Later columns, however, share a troubling pattern: many of her sources seem to agree with each other, leading to conclusions that don’t so much illuminate a middle ground as present an echo chamber of ideas from one side of the ideological spectrum – the side that promotes agrichemical industry interests.

For example, “It’s the Chemical Monsanto Depends On. How Dangerous Is It?” (10/4/15) looked at glyphosate, the active ingredient in Monsanto’s herbicide Roundup, whose use has greatly increased thanks to Monsanto’s various genetically modified “Roundup Ready” crops.

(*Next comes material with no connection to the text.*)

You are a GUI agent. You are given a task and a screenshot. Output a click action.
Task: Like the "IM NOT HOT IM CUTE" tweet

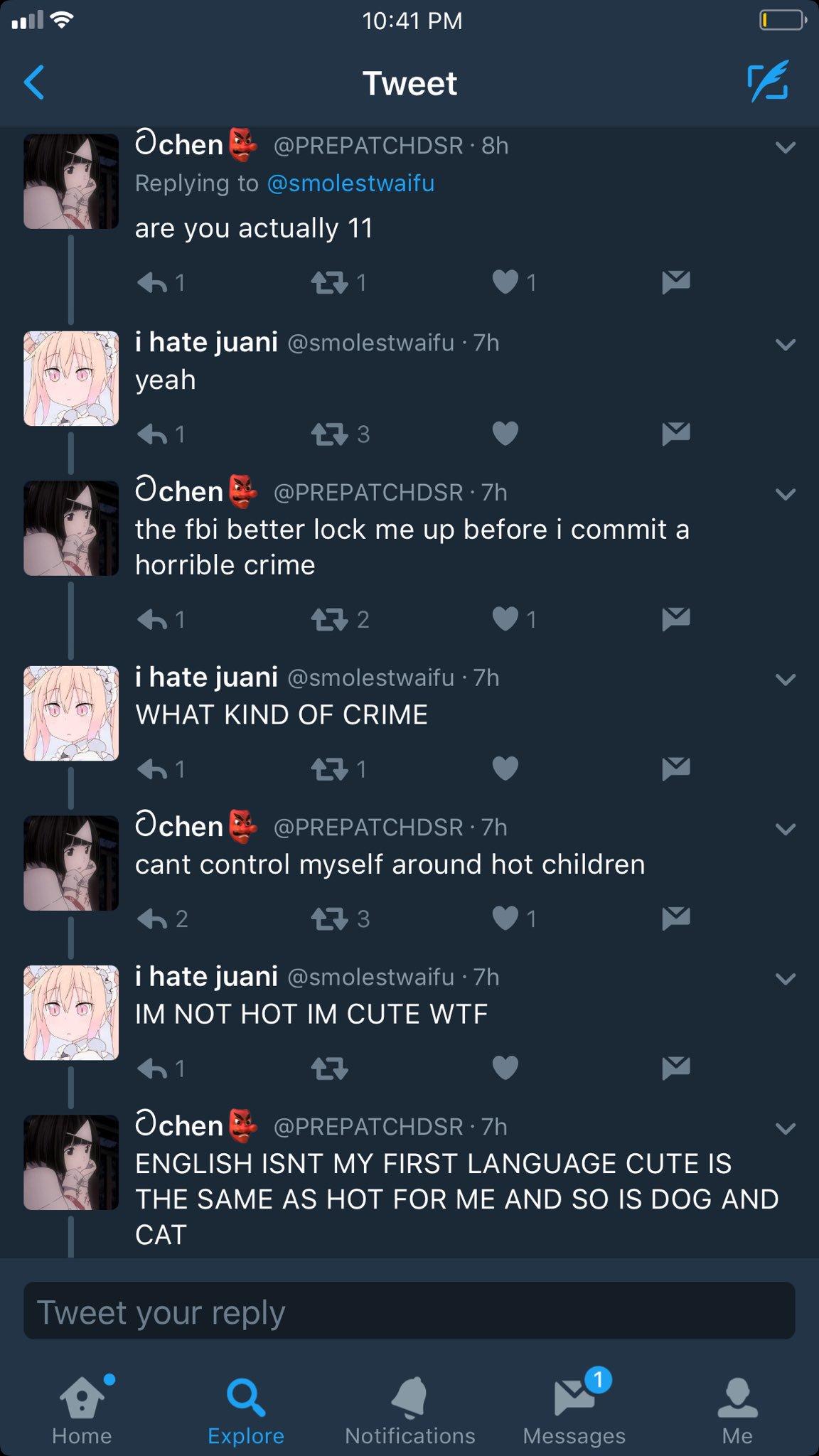tap(505, 1068)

Haspel’s column relied on sources who downplay risk (including fellow BLP faculty member David Ropeik, author of “How Risky Is It, Really?”), used chemical industry talking points (salt fish is carcinogenic, too), and ignored the most pressing health concerns about glyphosate – farmworker exposures and community exposures in heavily sprayed areas – to cast doubt on concerns arising from the recent listing of glyphosate as a probable human carcinogen by the world’s cancer experts.

Haspel concluded, “The most destructive consequence of herbicide tolerance, though, is consumer hostility in a conversation about GMOs that is dominated by that trait.” Her column ran in the Post just as the US Senate was poised to consider a bill that would make it illegal for states to label GMOs.

Many of Haspel’s columns similarly rely on industry-friendly sources or data that support industry positions:

  • In “Is Organic Better for Your Health?” (4/7/14), Haspel concludes there is little difference between conventional and organic produce. (The Organic Center rebuts the column here.)
  • In “Are Patents the Problem?” (9/29/14), she finds, “The story of Big Ag forcing GMOs down the throats of unsuspecting farmers…is largely fiction. And it’s a story that lots of farmers find really irritating, because it makes them out to be dupes or patsies.”
  • On GMO labeling (1/14/14), Haspel is for it in theory, but “we already know if we’re eating GMOs, most people don’t care, and the labeling issue is using up important resources.”

(For more of Haspel’s Post columns that are viewed favorably from an industry perspective, see the Genetic Literacy Project page of her work. Note that GLP changed the headlines and excerpted the pieces to make them more promotional.)

On October 20, journalist Brooke Borel wrote in Popular Science that she attended the Bioliteracy Project Boot Camp in 2015, and accepted travel funds but declined the $2,000 honorarium that was to be paid by funds from UC Davis, USDA, state money and the Biotechnology Industry Organization trade group. In her piece, Borel called on fellow journalists, especially columnists, to ask where money is coming from, and to “disclose, disclose, disclose” to avoid the appearance of conflicts of interest.

I reached out to Haspel again by email and phone to ask again if she would disclose who pays her for what work activities outside the Post. She replied:

I disclose every event I speak at, and all the sponsors of those events (unless I’ve overlooked one, in which case I welcome a correction). Should I decide to change my policy, any new information will go up on my website, for all the world to see.

But Haspel doesn’t disclose who pays her, or how much. She also declined to explain how the Biotechnology Literacy Project fits with her criteria for having more constructive debates about food issues.

So, is it a conflict of interest for a columnist who covers food and agriculture to take money from agrichemical industry interest groups?

Former Post editor Ben Bradlee was clear about his view of reporters “buckraking” on the speaking circuit (AJR, 3/95):

I wish it would go away. I don’t like it. I think it’s corrupting. If the Insurance Institute of America, if there is such a thing, pays you $10,000 to make a speech, don’t tell me you haven’t been corrupted. You can say you haven’t and you can say you will attack insurance issues in the same way, but you won’t. You can’t.

In my correspondence with Yonan, I asked if the Post could at least add another food columnist who writes from the perspective of consumers and the public interest.

His response: “I believe that Tamar’s column does serve the public interest, so I don’t feel the need for another columnist, but you are certainly welcome to submit one-off op/ed columns to the Opinions team at the Post.”